READING TEXT:
A panel of experts discussed the ongoing conflict between Russia and Ukraine during a virtual event Friday hosted by the Elliott School of International Affairs and Ponars Eurasia, a research organization.
Five professors of Ukrainian descent with expertise in political science and international affairs and security addressed the causes and history behind the conflict, its effects on the Ukrainian people and potential solutions to the current tensions. Nearly 200 participants attended the event, which was moderated by Henry Hale, a professor of international affairs and political science.
Oxana Shevel, an associate professor of political science at Tufts University, said Ukraine’s sovereignty and governance over disputed territory have driven much of the conflict, even though recent media attention has focused on Ukraine’s wish to join the North Atlantic Treaty Organization.
“Ukraine has denied agency and essentially [Russian President Vladimir] Putin wants to limit Ukraine’s sovereignty so it is about NATO, but it’s not all about NATO,” she said.
Shevel said Ukraine’s ambitions to join NATO are contributing to the tensions between Russia and the West because of the Kremlin’s opposition to NATO expansion. Ukraine first announced its intentions to join NATO in 2008, a proposal that caused disagreement within and outside of NATO countries, but escalated further when Putin asked NATO leaders to swear off any further expansion earlier this year.
“We essentially have three interlocking crises of U.S.-Russia relations, NATO-Russia relations, Ukraine-Russia relations,” she said. “There are conflicting opinions about how to prioritize these issues.”
Sergiy Kudelia, an associate professor of political science at Baylor University, said the crisis over the disputed Donbas region between Russia and Ukraine comes from a failure in diplomatic talks. He said world leaders have not engaged in direct diplomatic negotiations around the disputed territory, which could help to end the crisis.
“The rising tensions on the Russian-Ukrainian border are symptomatic of the breakdown of diplomatic efforts to resolve the conflict of Donbas,” he said.

[Collected data]

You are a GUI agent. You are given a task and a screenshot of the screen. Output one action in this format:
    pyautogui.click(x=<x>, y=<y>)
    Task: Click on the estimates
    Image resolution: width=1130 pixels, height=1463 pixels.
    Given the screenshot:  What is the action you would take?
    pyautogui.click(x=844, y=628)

TASK SET:
[1] According to the article about the Russia-Ukraine expert panel, how many participants attended the event?
[2] Continue the article about the Russia-Ukraine expert panel, starting after its last sentence.

RESPONSES TO THE EXERCISE:
[1] Nearly 200 participants attended.

[2]
Kudelia said the Minsk Protocol, an agreement signed between Ukraine and Russia in 2014 to end a border dispute between the two counties, can be a useful way to push negotiations forward. He said the Minsk Protocol laid out policies that allowed the disputed parts of Eastern Ukraine to have political autonomy from a central government, which could give Ukraine a starting point in negotiations with the Kremlin.
“For Russia, the Minsk Agreements offer the solution not only for solving the conflict but also for addressing broader security concerns associated with Ukraine’s push for NATO membership,” he said.
Volodymyr Dubovyk – an associate professor of international relations and the director of the Center for International Studies at Mechnikov National University in Odessa, Ukraine – said the ongoing dispute between Ukraine and Russia is long standing, even though the international media attention has been more recent.
“The Russian intimidation has been ongoing for years now since 2014 so this is just a new phase – a new level of what we’re seeing,” he said.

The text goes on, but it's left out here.